歌舞伎役者、 六代目中村児太郎さん (19) が15日、雀成会 (27日、 国立劇場) で演じる「京鹿子娘道成寺」 の成功祈願で日高川町鐘巻の道成寺 (小野俊成住職) を訪れた。
 参道で歓迎のセレモニーが行われ、 日高川町観光協会の石倉忠明会長はあいさつで、 父の九代目中村福助さんの 「娘道成寺」 奉納や成功祈願に児太郎さんも同行したことを紹介し 「いつか児太郎さんもここで 『娘道成寺』 を舞っていただければと思います」 と述べた。 児太郎さんは 「今回は父ではなく自分自身の成功祈願で、 山門を見ただけで鳥肌の立つ思いです。立派に 『娘道成寺』 が舞えるよう精進したいと思っています」と力強い口調で決意を話した。 石倉会長の孫で児太郎さんと同名の石倉虎大郎(こたろう)ちゃん(2) から花束を受け取ったあと、 天音太鼓の先導で石段を上り本堂へ。 小野住職は 「舞台を通じて観客と仏様の橋渡しになってください」 と言葉を贈り、 成功祈願の読経。 児太郎さんは一心に祈り、證状 (しょうじょう)を受けていた。

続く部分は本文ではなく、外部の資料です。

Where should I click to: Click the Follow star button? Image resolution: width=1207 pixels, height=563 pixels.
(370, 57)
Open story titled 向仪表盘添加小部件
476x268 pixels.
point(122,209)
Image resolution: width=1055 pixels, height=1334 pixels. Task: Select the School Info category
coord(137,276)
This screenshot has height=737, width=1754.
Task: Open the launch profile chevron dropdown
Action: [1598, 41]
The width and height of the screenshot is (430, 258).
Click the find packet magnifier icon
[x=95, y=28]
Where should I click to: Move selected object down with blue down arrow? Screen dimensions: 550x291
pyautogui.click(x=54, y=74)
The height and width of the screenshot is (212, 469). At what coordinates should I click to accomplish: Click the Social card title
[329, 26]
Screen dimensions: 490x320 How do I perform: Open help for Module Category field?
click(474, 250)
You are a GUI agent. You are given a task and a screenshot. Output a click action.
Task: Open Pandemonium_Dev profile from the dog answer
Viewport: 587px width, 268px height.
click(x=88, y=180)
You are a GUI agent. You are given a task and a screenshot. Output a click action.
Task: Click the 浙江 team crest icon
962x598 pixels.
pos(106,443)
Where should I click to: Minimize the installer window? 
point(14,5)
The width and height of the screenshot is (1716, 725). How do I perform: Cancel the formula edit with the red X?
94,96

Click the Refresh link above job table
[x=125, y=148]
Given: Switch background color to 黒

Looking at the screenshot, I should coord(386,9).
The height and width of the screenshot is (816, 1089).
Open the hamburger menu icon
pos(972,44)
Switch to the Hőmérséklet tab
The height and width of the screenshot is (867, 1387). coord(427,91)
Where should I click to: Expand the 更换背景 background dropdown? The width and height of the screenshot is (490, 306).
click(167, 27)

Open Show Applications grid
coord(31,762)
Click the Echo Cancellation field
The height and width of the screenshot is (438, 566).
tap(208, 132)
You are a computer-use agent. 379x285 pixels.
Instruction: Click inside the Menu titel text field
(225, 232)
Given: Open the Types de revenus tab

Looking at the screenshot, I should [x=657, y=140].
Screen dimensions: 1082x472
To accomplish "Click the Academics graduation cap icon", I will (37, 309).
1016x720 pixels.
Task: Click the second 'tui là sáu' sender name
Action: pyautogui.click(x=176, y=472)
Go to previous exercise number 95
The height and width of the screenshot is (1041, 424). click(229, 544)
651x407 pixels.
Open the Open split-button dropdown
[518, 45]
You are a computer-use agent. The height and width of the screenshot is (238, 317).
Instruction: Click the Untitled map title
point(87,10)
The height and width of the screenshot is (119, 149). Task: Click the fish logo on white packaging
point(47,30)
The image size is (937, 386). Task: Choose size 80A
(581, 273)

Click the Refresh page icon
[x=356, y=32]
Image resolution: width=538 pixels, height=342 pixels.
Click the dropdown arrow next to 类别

 日本舞踊中村流家元が会主を務める雀成会は、 児太郎さんの祖父でおととし他界した七代目中村芝翫(しかん) さんが先代家元。 今回の公演は追善と現家元中村梅彌さんの継承披露。 児太郎さんは 「歴代 『児太郎』 は皆10代のうちに 『娘道成寺』 を舞っており、 私も20歳になる前にと以前から願っていました。 祖父から直接教えを受けた唯一の演目。 教わった通りしっかりと舞えるよう、 連日稽古しています」と話している。